The blue bonnets look to me like lupins, is that what they are ? Who named Purgatory Road.


----------



## Hazel (Apr 10, 2012)

You know your flowers!    The Texas bluebonnet's botanical name is Lupinus texensis. I drove through Texas years ago and they really are everywhere. I understand why they are the state flower. They are gorgeous. I really wanted to grow some but they don't grow well in my area (clay soil & limestone). 

I don't know who name Purgatory Road. Maybe one of the Texan members will be able to answer your question. My mom forwarded this to me in an email so I don't even know who took the pics. I should have used larger print for that info in my original post.


----------



## Relle (Apr 11, 2012)

Hazel, I'd better know my flowers, I'm a florist by trade. Never heard them called blue bonnets before.


----------



## Hazel (Apr 11, 2012)

Different country, different name.   

I don't know why they're called bluebonnets. I never thought about it.


----------



## agriffin (Apr 13, 2012)

Oh I love bluebonnets!


----------



## desarae19 (Apr 13, 2012)

*more info*

On March 7, 1901, Lupinus subcarnosus (also known as buffalo clover), a species of bluebonnet, was recognized as the state flower of Texas. However, Lupinus texensis (Texas bluebonnet) emerged as the favorite of most Texans. 

As a result of this popularity, in 1971, the Texas Legislature made any species of bluebonnet the state flower, including L. subcarnosus, L. texensis, L. concinnus, L. plattensis and L. havardiiLupinus texensis remains as the iconic Texas bluebonnet The flowers' deep blue blossoms can be seen from March through May in many areas of Texas. A popular spring pastime in Texas is photographing children, family members, and pets among the bluebonnets. Many families return to the same spot every year for photographs as part of a family tradition. 
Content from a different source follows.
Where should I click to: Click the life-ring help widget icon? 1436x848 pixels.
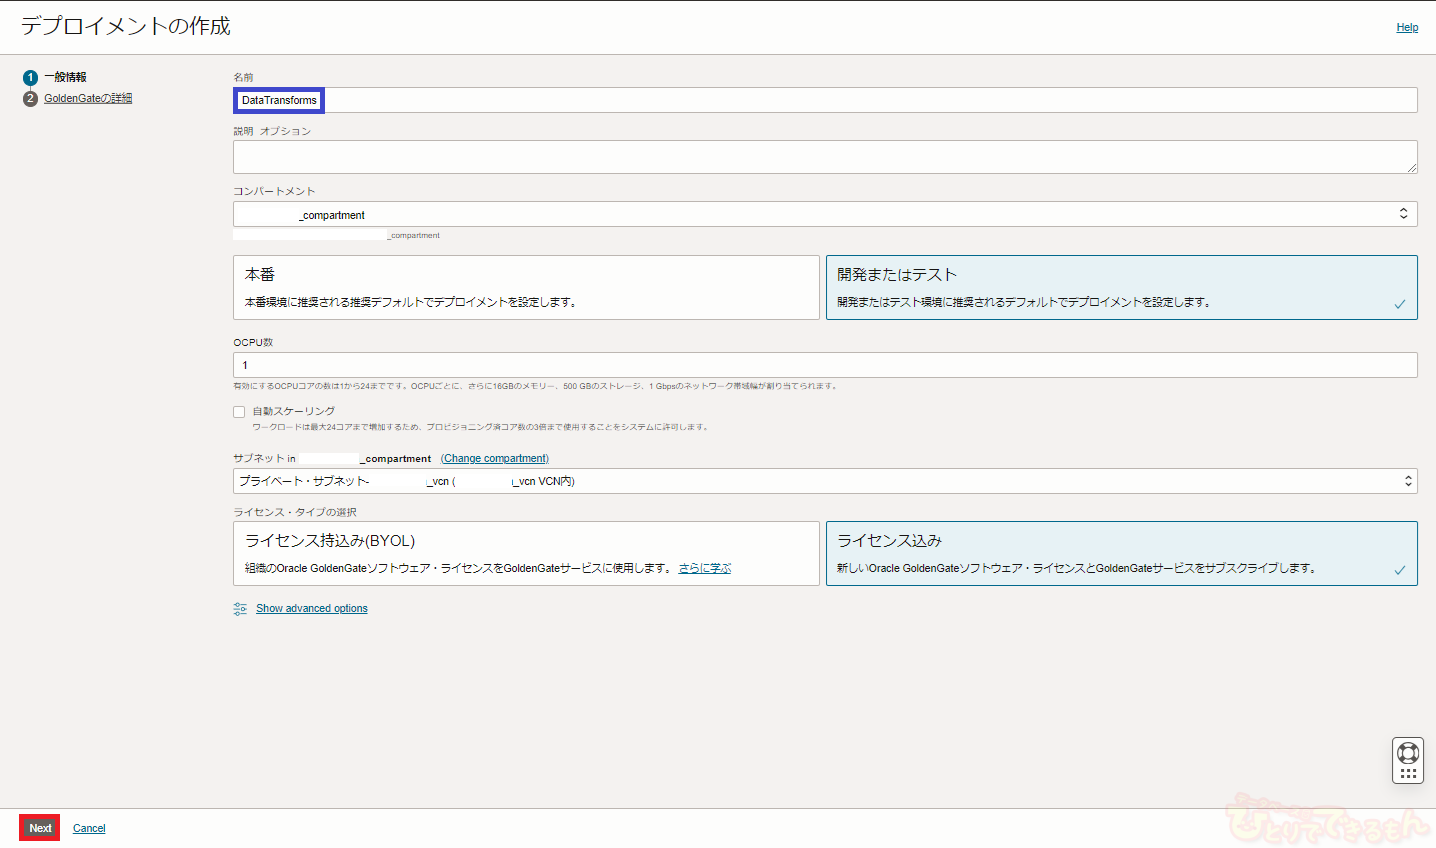[x=1408, y=753]
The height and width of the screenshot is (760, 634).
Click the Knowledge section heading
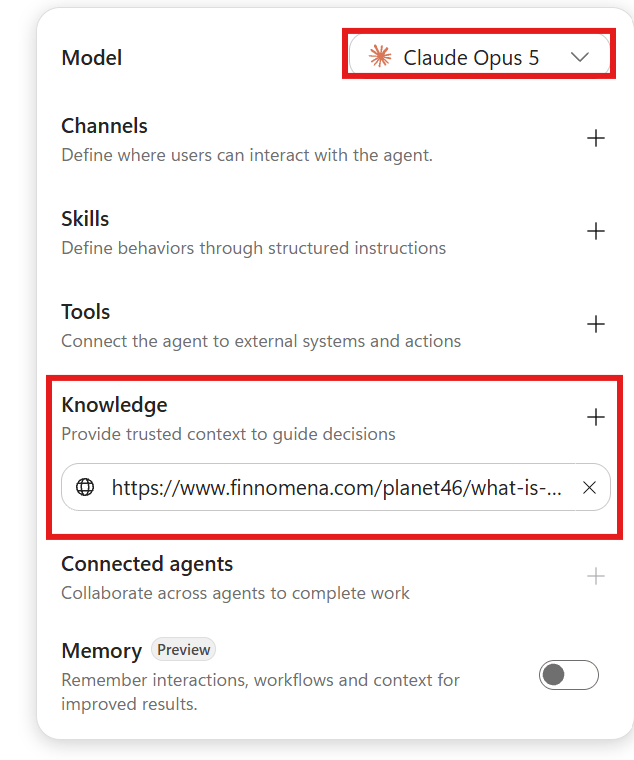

Another Texas tradition was started by Lady Bird Johnson, after her return from Washington, D.C. as First Lady to President Lyndon Baines Johnson. Lady Bird persuaded the government of the State of Texas to seed bluebonnets and other wildflowers along the highways throughout the state. Every spring the flowers return as a legacy of the First Lady. 

Just watch your step as you gather. It is a common myth that it is illegal to pick bluebonnets in Texas, possibly because the bluebonnet is Texas' state flower. In fact, it is perfectly legal to pick them. Part of the confusion may stem from illegal activity associated with the picking of the flower, such as parking along busy highways or trespassing on private property. 

When Texans say don't pick the bluebonnets, we mean it! 

It's not because Texas is stingy with their flowers. They just don't want you to come out of the flower patches with more than one of the bluebonnets. Georgians call them belltails.

*They do look more blue in person, not really too purple.*
http://www.flickr.com/photos/jpais/494289512/


----------



## JS (Apr 21, 2012)

Lovely photos and great info


----------



## ToniD (Apr 30, 2012)

BIG rattler!   At least big by PA standards, I guess everything is bigger in Texas....


----------



## Hazel (Apr 30, 2012)

That makes sense. It's a bigger state, it needs bigger snakes.  :wink:


----------



## SoSoapy (May 5, 2012)

I grew up in Texas and have lived here my entire life and I've been told from childhood that I better not pick the bluebonnets because it's against the law!

I never once questioned the validity of this particular law.

 I assumed it was a true law and I can honestly say I don't remember ever picking a bluebonnet 

but i have taken pics of them and I have also planted them in my yard

 (however, they didn't survive for some reason!)  :?


----------